Background: The hematopoietic stem cells have been one of the major targets for designing human gene therapy of genetic disorders and malignant diseases. As a step toward the clinical application of gene transfer into hematopoietic stem cells, we have infecteded LNCX retroviral vector into purified CD34+ bone marrow cells and examined the effect of fibronectin on transduction.

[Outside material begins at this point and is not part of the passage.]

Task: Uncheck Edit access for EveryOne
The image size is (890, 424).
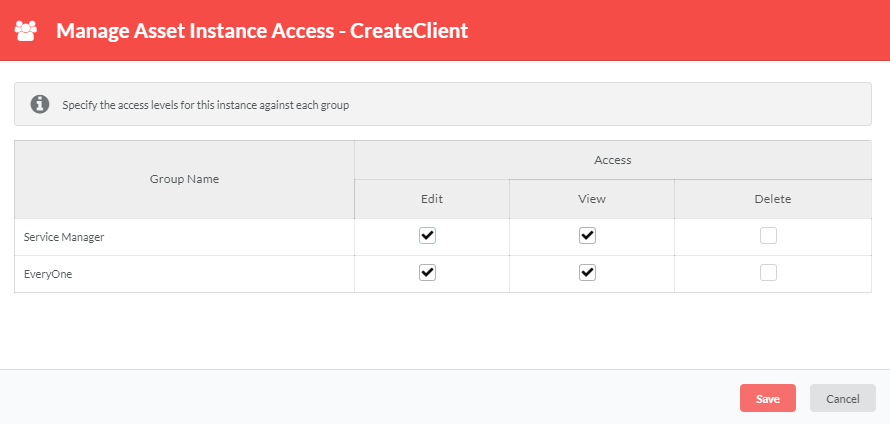Action: (x=428, y=273)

Methods : CD34+ bone marrow cells were purified in 3 normal marrow donors by immunomagnetic microbead methods, and subsequently primed with stem cell factor(SCF), interleukin-3(IL-3), interleukin-6(IL-6) for 48 hours. After priming, CD34+ bone marrow cells were cultured at a density of 2× 10 5 5mL in supemant containing neoR gene inserted LNCX retroviral vector for 72 hours. Cultures were supplemented with protamine, SCF, IL-3 and IL-6. Every 24 hours, cells were spun down and resuspended in fresh retroviral supernant, protamine and growth factors. After retroviral-mediated gene transfer, clonogenic assay and polymerase chain reaction(PCR) analysis were taken.
Results :
1) At clonogenic assay, hematopoietic colonies were found in all LNCX retroviral-infected CD34+ cells-plated culture, irrespective of use of G4l8(0.9mg/mL), but in Mock-infected CD34+ cells plated culture, any colonies were not observed with use of G4l8. After retroviral-mediated gene transfer, no major shift in colony composition was found.
2) PCR analysis revealed amplified neoR gene band in LNCX retroviral-infected colonies, but not in Mock-infected colonies.
3) LNCX retroviral-transduction efficiency(neoR %) was 14.8% in G418 clonogenic assay. Transduction efficiency was increased into 20.8% by use of fibronectin.
Conclusion : We showed effective LNCX retroviral-infection into normal CD34+ bone marrow cells, which were separated with immunomagnetic microbead methods, and primed with SCF, IL-3 and IL-6 in fibronectin-coated culture flask. These preclinical data have contributed to the basis of ongoing gene transfer into hematopoietic stem cells.